### Stated task
Rewrite the records from the line containing "Click the delivery" down through the line containing "Open the Windows", swapping "Screen dimensions" for "Viewport size" and leaving everything else unchanged.

### Recorded data
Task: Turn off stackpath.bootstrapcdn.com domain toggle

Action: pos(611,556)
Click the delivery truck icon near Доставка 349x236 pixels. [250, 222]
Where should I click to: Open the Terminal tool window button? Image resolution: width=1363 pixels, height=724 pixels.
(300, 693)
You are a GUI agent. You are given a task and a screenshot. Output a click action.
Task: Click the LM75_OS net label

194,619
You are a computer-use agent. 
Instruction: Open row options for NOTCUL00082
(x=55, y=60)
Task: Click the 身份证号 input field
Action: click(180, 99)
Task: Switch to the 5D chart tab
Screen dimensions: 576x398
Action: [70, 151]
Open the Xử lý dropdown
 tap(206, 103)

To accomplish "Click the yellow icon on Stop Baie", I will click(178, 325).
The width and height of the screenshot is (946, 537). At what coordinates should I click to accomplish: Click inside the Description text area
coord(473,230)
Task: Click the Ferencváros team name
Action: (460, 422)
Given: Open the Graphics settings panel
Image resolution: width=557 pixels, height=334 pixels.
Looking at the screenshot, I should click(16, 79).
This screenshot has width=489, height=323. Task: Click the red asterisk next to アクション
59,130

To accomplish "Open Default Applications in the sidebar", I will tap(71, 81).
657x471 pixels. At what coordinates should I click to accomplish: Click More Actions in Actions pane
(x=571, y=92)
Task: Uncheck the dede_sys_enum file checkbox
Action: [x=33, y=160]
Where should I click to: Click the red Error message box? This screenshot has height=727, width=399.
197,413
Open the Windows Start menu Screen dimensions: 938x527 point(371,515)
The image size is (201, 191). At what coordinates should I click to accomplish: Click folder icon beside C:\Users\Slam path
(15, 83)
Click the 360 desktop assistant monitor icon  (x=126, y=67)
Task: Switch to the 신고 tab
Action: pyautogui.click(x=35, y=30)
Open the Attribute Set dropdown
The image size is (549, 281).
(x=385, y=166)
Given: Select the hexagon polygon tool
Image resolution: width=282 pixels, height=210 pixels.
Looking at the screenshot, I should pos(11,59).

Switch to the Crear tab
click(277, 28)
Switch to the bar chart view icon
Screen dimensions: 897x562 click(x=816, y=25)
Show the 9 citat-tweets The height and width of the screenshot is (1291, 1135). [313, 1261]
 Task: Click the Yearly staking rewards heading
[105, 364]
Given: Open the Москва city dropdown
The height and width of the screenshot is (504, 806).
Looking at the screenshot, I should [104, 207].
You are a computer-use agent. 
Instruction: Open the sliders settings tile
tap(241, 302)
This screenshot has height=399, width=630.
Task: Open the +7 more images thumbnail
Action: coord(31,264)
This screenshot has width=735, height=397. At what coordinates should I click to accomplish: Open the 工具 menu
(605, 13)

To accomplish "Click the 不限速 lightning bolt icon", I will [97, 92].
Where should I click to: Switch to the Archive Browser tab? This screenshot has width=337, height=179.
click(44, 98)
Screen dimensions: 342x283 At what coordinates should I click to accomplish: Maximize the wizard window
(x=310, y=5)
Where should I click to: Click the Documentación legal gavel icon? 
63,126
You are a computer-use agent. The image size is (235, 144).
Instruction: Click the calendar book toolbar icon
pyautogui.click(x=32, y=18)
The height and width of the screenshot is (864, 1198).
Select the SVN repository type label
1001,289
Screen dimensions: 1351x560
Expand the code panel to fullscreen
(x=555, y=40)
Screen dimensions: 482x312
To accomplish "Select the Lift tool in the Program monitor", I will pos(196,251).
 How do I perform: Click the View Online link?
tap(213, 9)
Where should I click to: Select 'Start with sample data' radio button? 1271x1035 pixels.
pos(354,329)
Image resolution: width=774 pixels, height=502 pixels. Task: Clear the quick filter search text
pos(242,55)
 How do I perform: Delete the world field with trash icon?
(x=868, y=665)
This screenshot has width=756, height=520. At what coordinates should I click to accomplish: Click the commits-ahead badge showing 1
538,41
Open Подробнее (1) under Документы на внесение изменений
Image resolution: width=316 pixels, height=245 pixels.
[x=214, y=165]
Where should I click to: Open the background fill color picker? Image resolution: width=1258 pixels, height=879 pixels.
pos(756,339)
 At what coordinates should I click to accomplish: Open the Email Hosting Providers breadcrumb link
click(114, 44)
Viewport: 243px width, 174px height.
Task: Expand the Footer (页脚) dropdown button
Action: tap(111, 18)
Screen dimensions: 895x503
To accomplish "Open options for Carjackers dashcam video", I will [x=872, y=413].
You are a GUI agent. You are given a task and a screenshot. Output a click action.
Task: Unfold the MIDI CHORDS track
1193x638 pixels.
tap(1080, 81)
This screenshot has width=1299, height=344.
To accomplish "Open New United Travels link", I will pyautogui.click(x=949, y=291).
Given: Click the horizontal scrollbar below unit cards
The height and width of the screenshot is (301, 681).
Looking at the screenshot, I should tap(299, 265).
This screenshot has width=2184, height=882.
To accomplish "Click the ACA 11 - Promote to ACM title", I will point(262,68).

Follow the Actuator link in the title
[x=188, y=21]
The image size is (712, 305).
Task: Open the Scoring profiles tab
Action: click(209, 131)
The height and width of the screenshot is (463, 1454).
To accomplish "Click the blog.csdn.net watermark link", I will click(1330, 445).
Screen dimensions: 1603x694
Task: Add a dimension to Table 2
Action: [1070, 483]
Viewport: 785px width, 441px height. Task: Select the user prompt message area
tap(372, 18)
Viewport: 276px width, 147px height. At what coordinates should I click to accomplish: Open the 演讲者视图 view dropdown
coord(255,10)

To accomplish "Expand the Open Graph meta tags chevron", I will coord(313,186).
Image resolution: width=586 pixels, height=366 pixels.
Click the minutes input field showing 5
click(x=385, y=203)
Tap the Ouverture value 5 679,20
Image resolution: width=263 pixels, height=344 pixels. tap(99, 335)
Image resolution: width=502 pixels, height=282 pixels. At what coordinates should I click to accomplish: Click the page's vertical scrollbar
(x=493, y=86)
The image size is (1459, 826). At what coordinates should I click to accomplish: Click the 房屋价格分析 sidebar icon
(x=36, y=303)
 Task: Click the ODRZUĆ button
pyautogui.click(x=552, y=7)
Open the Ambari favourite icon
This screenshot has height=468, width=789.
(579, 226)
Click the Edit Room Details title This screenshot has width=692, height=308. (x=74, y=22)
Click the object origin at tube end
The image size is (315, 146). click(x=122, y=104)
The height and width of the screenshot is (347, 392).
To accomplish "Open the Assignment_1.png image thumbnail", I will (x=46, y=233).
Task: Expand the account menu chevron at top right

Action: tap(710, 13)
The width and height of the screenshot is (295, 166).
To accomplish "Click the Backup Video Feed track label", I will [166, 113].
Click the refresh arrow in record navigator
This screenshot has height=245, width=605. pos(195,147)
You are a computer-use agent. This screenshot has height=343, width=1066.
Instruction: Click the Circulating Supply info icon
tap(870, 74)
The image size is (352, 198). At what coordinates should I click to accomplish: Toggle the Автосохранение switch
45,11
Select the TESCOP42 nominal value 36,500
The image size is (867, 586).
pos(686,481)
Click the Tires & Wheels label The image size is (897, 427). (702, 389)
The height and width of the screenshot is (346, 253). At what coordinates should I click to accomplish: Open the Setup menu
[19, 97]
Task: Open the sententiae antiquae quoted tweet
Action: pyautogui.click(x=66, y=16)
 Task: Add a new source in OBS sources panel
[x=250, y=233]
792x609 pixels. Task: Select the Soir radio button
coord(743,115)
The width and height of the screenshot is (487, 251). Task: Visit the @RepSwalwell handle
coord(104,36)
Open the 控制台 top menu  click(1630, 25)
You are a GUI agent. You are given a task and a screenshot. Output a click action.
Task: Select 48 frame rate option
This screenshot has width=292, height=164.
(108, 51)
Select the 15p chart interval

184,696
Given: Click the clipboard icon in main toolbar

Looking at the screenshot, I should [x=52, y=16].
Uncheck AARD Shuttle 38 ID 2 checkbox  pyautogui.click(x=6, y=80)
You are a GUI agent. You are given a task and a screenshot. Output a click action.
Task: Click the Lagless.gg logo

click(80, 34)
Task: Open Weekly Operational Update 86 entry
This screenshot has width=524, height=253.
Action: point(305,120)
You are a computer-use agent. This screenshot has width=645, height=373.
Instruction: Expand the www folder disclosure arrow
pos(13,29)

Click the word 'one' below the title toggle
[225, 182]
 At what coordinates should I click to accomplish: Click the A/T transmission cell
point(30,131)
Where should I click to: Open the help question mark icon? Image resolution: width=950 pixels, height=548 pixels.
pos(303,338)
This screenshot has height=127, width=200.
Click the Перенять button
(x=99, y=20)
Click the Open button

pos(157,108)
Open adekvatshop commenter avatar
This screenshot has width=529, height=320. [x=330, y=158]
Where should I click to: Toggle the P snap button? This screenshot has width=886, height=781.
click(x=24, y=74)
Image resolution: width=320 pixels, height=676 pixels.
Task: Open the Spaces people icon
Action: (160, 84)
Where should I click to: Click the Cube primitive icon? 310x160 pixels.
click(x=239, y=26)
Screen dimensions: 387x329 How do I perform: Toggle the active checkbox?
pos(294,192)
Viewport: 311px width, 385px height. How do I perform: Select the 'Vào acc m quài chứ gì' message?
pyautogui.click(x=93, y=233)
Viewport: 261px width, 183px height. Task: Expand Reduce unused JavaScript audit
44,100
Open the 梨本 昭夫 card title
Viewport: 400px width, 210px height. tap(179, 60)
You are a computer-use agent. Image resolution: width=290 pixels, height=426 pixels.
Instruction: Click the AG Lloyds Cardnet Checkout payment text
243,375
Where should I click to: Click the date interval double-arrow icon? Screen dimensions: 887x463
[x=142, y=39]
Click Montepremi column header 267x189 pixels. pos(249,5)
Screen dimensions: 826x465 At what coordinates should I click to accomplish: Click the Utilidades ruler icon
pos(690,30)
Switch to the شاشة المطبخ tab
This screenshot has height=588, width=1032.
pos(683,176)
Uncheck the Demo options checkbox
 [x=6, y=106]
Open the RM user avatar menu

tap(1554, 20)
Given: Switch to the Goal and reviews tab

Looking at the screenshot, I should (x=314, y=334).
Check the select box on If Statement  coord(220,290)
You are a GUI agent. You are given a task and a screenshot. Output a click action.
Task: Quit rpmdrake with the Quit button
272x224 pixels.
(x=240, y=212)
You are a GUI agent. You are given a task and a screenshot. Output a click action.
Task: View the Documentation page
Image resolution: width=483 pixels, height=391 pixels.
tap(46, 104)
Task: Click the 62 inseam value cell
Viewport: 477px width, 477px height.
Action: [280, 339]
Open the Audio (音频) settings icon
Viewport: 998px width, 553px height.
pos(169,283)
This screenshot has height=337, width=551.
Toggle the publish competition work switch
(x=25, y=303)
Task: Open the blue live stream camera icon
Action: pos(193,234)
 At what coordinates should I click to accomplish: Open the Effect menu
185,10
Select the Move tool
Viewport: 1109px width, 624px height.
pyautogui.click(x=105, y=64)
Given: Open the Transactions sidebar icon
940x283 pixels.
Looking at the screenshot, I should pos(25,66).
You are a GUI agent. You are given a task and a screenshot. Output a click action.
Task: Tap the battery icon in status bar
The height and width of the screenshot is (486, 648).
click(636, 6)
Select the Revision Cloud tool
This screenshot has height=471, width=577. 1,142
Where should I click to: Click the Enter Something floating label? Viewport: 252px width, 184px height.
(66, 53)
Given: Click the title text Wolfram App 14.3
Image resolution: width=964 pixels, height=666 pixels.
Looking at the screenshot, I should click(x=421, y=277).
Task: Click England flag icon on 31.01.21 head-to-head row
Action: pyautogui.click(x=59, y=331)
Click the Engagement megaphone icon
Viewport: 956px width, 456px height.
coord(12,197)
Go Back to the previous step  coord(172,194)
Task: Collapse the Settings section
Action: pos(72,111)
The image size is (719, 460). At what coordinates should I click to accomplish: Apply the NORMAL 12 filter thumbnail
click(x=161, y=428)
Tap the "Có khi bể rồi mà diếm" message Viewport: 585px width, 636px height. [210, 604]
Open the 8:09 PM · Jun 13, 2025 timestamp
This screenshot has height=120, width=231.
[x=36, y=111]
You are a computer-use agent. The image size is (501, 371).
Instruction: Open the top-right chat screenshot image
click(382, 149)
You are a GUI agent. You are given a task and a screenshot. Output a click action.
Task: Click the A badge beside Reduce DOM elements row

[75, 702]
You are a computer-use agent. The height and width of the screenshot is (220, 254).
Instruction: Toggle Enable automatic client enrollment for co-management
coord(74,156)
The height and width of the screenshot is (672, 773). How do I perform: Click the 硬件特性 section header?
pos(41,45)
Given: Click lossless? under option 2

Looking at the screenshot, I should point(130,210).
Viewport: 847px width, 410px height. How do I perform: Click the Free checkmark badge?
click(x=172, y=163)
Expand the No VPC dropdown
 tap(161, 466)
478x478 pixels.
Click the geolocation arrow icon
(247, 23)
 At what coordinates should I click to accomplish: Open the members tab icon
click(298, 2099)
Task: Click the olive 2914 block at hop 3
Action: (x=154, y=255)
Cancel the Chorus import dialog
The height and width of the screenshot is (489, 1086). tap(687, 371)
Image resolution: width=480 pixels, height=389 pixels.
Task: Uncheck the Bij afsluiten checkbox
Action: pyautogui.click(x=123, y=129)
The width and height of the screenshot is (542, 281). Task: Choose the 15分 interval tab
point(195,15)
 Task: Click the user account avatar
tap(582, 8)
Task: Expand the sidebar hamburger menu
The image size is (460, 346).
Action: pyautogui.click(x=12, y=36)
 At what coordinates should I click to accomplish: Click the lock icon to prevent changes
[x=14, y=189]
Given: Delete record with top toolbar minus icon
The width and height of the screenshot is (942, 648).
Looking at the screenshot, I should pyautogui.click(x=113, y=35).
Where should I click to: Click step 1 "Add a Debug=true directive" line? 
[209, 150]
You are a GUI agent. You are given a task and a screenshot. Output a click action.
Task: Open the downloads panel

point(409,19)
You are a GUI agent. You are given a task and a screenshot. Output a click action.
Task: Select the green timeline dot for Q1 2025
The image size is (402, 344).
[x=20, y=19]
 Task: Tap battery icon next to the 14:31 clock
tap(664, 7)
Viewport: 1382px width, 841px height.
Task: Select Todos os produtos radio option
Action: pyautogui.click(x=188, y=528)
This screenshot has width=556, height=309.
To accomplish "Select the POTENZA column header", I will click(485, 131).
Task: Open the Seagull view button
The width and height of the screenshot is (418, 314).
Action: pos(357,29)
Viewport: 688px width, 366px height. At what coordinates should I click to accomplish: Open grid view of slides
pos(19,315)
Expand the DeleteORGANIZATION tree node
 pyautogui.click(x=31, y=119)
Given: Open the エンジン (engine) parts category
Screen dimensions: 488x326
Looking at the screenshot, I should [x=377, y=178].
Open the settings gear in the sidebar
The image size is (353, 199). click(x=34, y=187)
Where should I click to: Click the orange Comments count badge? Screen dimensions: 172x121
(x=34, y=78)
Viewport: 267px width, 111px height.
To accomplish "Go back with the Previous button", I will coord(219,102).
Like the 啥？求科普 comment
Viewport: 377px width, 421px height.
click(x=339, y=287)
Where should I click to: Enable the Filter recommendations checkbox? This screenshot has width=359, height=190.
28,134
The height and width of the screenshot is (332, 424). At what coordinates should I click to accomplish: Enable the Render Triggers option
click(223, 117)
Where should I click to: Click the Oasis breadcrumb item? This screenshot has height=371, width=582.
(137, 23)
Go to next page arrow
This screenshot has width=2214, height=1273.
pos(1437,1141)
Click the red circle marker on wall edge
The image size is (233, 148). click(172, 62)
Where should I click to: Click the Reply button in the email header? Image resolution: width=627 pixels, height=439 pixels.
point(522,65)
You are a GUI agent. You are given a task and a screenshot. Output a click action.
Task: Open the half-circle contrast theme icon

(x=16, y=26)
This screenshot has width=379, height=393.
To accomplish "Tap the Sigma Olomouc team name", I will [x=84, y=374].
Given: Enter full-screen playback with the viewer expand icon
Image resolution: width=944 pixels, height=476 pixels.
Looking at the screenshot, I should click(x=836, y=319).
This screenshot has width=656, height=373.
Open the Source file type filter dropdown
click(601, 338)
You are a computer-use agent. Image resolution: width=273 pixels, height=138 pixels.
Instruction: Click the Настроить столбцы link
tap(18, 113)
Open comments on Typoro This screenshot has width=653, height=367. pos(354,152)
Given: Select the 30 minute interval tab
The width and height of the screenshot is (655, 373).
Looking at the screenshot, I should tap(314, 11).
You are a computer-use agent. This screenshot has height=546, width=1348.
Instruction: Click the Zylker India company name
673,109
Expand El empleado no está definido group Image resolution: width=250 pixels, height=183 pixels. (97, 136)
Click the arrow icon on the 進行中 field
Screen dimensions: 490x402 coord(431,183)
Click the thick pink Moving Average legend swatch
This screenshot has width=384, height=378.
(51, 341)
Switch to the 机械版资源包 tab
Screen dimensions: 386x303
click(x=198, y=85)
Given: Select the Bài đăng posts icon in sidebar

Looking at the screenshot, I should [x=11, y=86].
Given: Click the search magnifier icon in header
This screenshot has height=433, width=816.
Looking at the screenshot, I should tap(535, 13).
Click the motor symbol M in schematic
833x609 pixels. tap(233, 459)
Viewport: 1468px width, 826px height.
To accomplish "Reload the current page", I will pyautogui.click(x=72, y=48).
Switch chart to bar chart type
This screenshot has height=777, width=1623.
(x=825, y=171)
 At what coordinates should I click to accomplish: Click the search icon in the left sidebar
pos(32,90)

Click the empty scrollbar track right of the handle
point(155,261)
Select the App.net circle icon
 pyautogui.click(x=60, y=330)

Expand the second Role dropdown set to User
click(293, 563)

### Response
Click the delivery truck icon near Доставка 349x236 pixels. [250, 222]
Where should I click to: Open the Terminal tool window button? Image resolution: width=1363 pixels, height=724 pixels.
(300, 693)
You are a GUI agent. You are given a task and a screenshot. Output a click action.
Task: Click the LM75_OS net label

194,619
You are a computer-use agent. 
Instruction: Open row options for NOTCUL00082
(x=55, y=60)
Task: Click the 身份证号 input field
Action: click(180, 99)
Task: Switch to the 5D chart tab
Viewport size: 576x398
Action: [70, 151]
Open the Xử lý dropdown
 tap(206, 103)

To accomplish "Click the yellow icon on Stop Baie", I will click(178, 325).
The width and height of the screenshot is (946, 537). At what coordinates should I click to accomplish: Click inside the Description text area
coord(473,230)
Task: Click the Ferencváros team name
Action: (460, 422)
Given: Open the Graphics settings panel
Image resolution: width=557 pixels, height=334 pixels.
Looking at the screenshot, I should click(16, 79).
This screenshot has width=489, height=323. Task: Click the red asterisk next to アクション
59,130

To accomplish "Open Default Applications in the sidebar", I will tap(71, 81).
657x471 pixels. At what coordinates should I click to accomplish: Click More Actions in Actions pane
(x=571, y=92)
Task: Uncheck the dede_sys_enum file checkbox
Action: [x=33, y=160]
Where should I click to: Click the red Error message box? This screenshot has height=727, width=399.
197,413
Open the Windows Start menu Viewport size: 938x527 point(371,515)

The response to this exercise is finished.